Photo by Pascal Bernardon on Unsplash

Photo by Pascal Bernardon on Unsplash

Chef users faced with a license change might find solace in a new open source distribution, Cinc.

Trap and Release

Article from ADMIN 69/2022
For the past two years, Chef software used commercially has required a separate license. Cinc enters the scene as a free and completely compatible Chef distribution that makes it a genuine alternative.

Administrators who primarily move around in the open source scene are not exactly euphoric when they are forced to deal with the details of software licenses. The Apache license has asserted itself in recent years, and there is still the good old GNU Public License (GPL), preferably version 2. A common practice in the free/libre open source software (FLOSS) world is to distribute compiled programs under the same license as the original source code – or at least the overwhelming majority of open source projects does things this way.

One notable exception to this rule is Chef, which made a name for itself years ago as one of the first automators. Since the spring of 2019, however, the relationship between users and provider has been troubled. Anyone wanting to use prebuilt packages for Chef now needs a commercial license, which was not necessary before.

As you are probably aware, it doesn't take long in the open source world for a free alternative to take root. Cinc enters the fray with the promise of being fully compatible with Chef while remaining available under a free license. This article begins by explaining what the implications of the Chef licensing model change were and how Cinc is positioning itself as an alternative.

How It (Often) Works

The day that extensive changes to Chef licenses took effect was April 2, 2019 (Figure 1), directly affecting those Chef users who had been using Chef normally like any other FLOSS software.

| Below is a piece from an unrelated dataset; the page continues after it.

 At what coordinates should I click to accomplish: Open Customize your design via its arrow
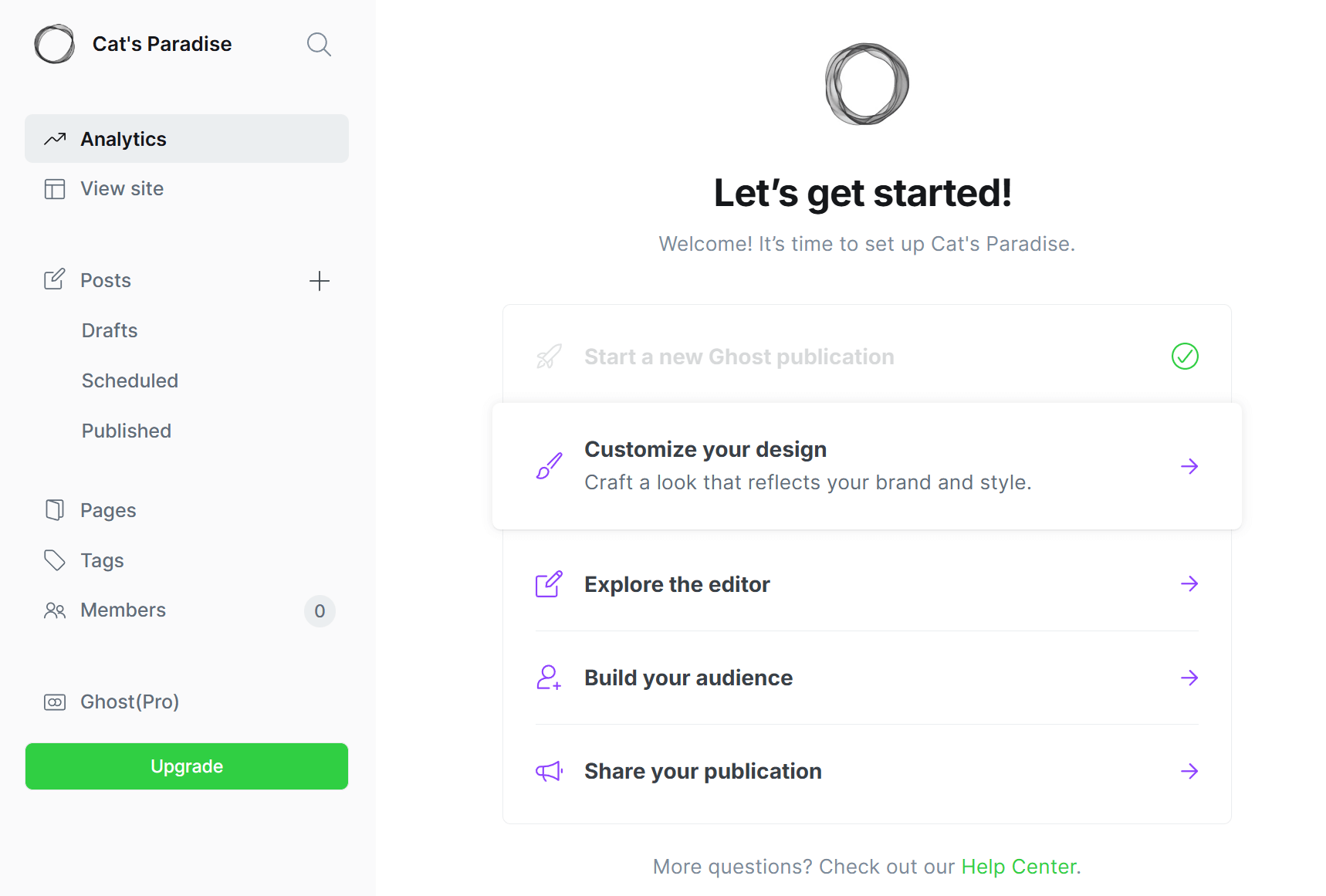click(1189, 465)
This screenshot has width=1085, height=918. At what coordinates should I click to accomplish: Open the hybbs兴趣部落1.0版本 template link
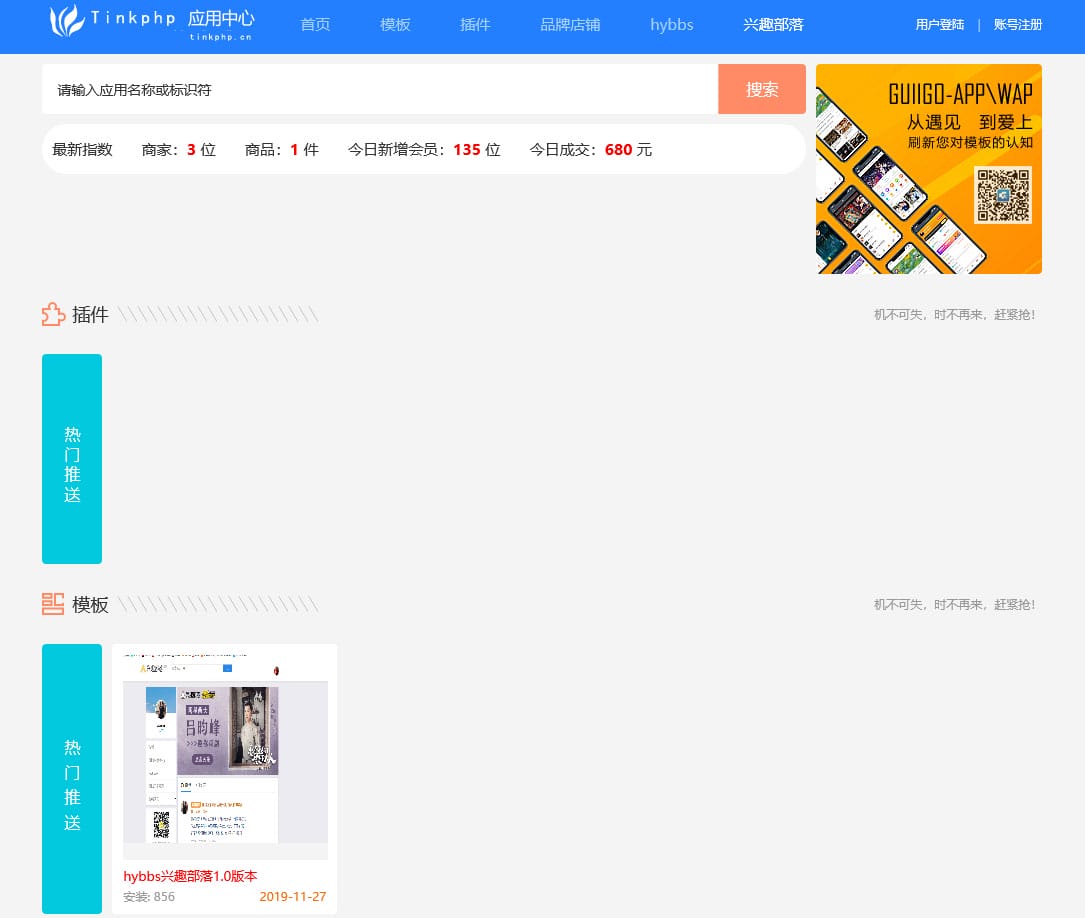pyautogui.click(x=190, y=876)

Figure 1: Not good news for Chef users: After a license change, you are no longer allowed to use the compiled Chef packages for free in commercial operations.

Although it is not legally required and in fact not necessary to give away the results of compiling an open source software product for free, a certain standard approach for distributing software to the general public has established itself in the FLOSS world. It works like this: Vendors such as Docker or projects such as PostgreSQL have a vested interest in providing their own user base with working versions of their software. In the past, these versions mostly took the form of packages: Docker, for example, still offers the Community Edition of its container environment, which runs on all common Linux distributions.

The system administrator can easily use the packages offered by the vendor. To do so, they add the corresponding vendor repositories to the respective package managers on their systems and download the packages available there. In today's hip world of Docker and the like, containers that manufacturers offer instead of packages are often used for the same task. But the principle remains the same at its core.

This approach does have advantages for the providers. They regularly use the freely available packages of their own software as the basis for commercial extensions. Above all, however, they offer the manufacturer a certain degree of control over which version of their own product people use. It makes life more difficult to provide support and track bugs if every system administrator is working with self-compiled binaries. On top of that, software vendors can ensure that the packages used by users meet certain quality standards and are not deprecated. Chef and the company behind it, Progress Software, adhered to this very principle for quite a while – including proprietary tools whose source code was not publicly available.

Well Meant, Badly Done

Chef's licensing changes, which went into effect in April 2019, had two main goals. You can't find fault with the first: The vendor wanted to free itself from its closed-source components and put all of its proprietary tools under a free license – or at least the source code for them. Here's the rub: At the same time as changing the license of the source code of various tools, Progress Software introduced an end-user license agreement (EULA). The manufacturer clarified that the EULA does not explicitly apply to the source code of the software but to the binary packages provided by the vendor. Anyone who had already compiled Chef themselves by then was practically unaffected by the changes.

The number of admins to whom this applies is probably very small. The number of system administrators that Progress Software tripped up with the license change is undoubtedly far larger. The manufacturer has tried to appease its clientele. The new EULA does not apply to all Chef components. The central tools of a Chef installation are still available as binaries and are under a free license.

If you have used Chef commercially so far – and commercially in the eyes of the vendor means in a scenario designed to make a profit – you are likely to have used the vendor's binary packages to do so.

License Trickle-Down

From today's perspective, Chef users are justified in seeing this announcement as doing lip service to the FLOSS ideals. While central tools such as the Chef Workstation, Infra Client, or Infra Server initially remained available as binaries under the usual licenses, the manufacturer has tightened the reins on later versions and made the new EULA mandatory there, too. Today, not a single one of the central Chef components is available in binary form under a free license.

Admins whose entire automation is based on Chef therefore face a dilemma. The Chef packages they deployed will gradually became unusable without being guilty of breaking the license agreement if they refuse to purchase a Chef license, because the new EULA only allows the use of the packages without a commercial agreement with Progress Software for experimental or personal purposes. It's also conceivable that some admins haven't even noticed the license change and are using Chef illegally as they read this article.